* _Try it_
An exact copy of every entry is the answer here, with no pictures.

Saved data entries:
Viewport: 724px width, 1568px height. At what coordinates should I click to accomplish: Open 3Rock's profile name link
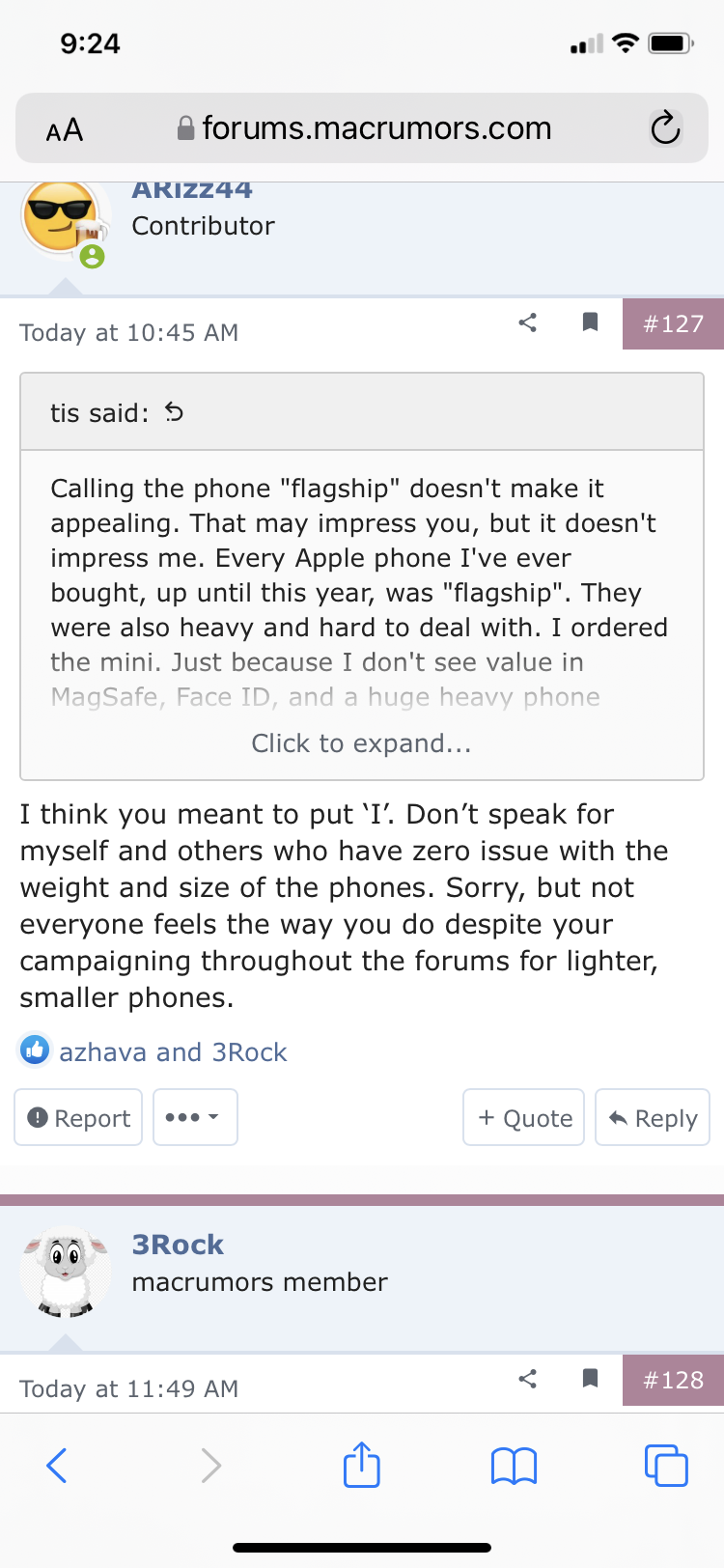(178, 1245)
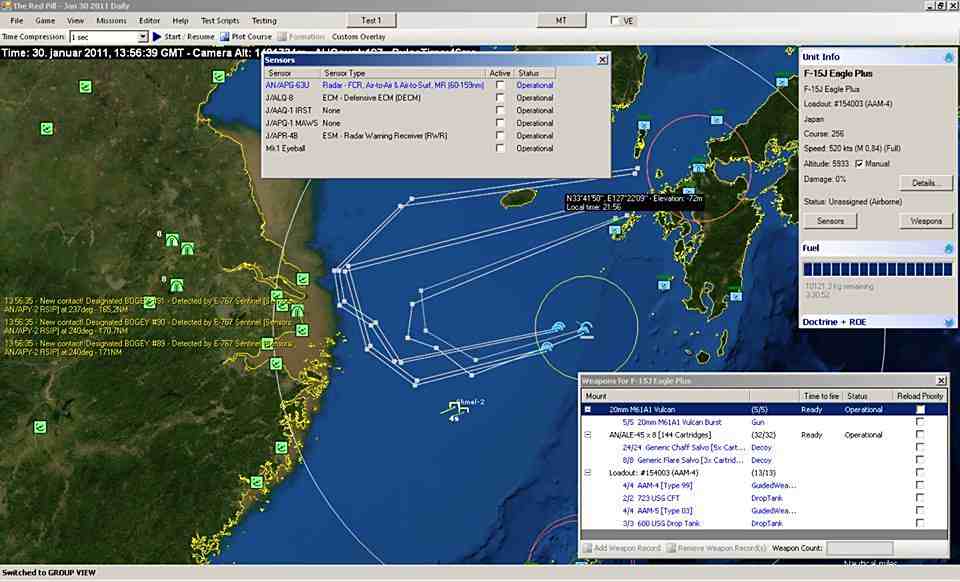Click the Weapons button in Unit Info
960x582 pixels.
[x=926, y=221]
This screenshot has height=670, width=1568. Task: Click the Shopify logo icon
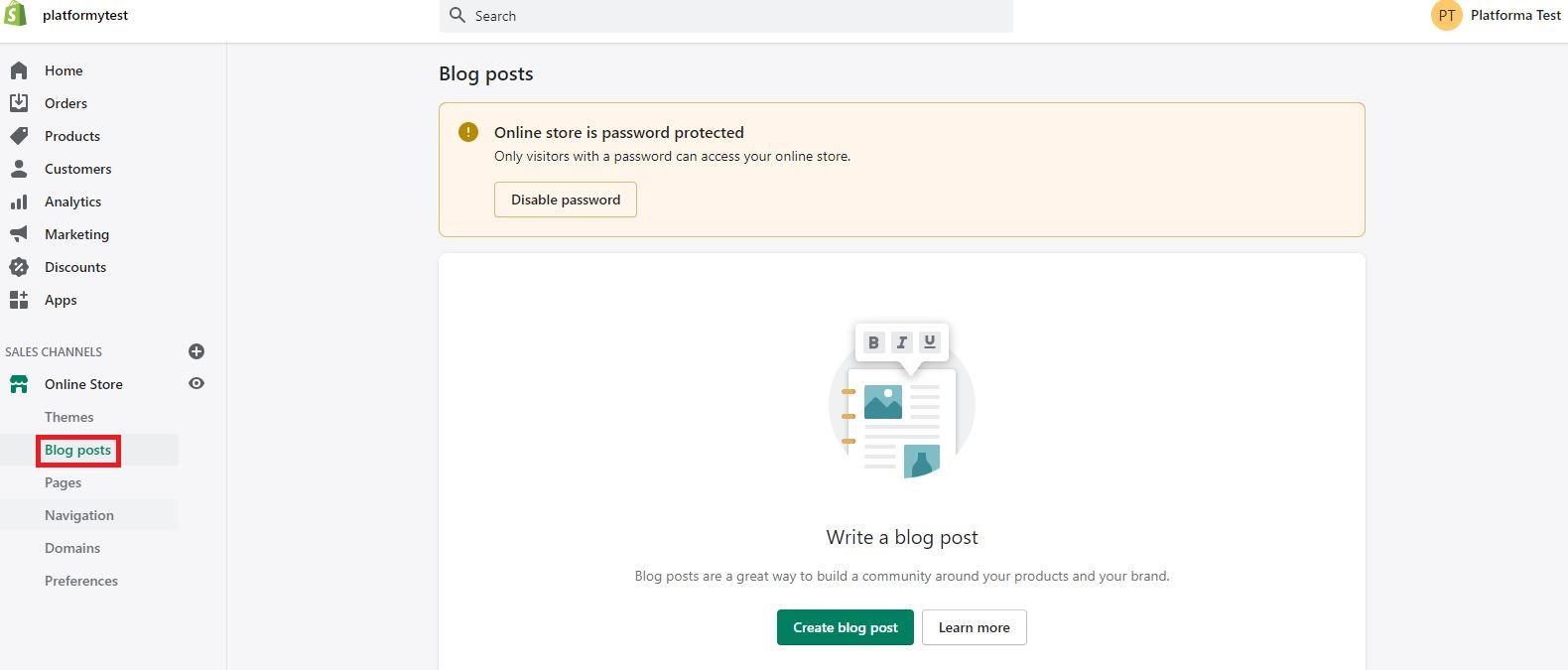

* _Result_
Viewport: 724px width, 1568px height. At what coordinates should I click to accomplish: Open 3Rock's profile name link
(178, 1245)
Click the Weapons button in Unit Info
960x582 pixels.
[x=926, y=221]
This screenshot has height=670, width=1568. Task: Click the Shopify logo icon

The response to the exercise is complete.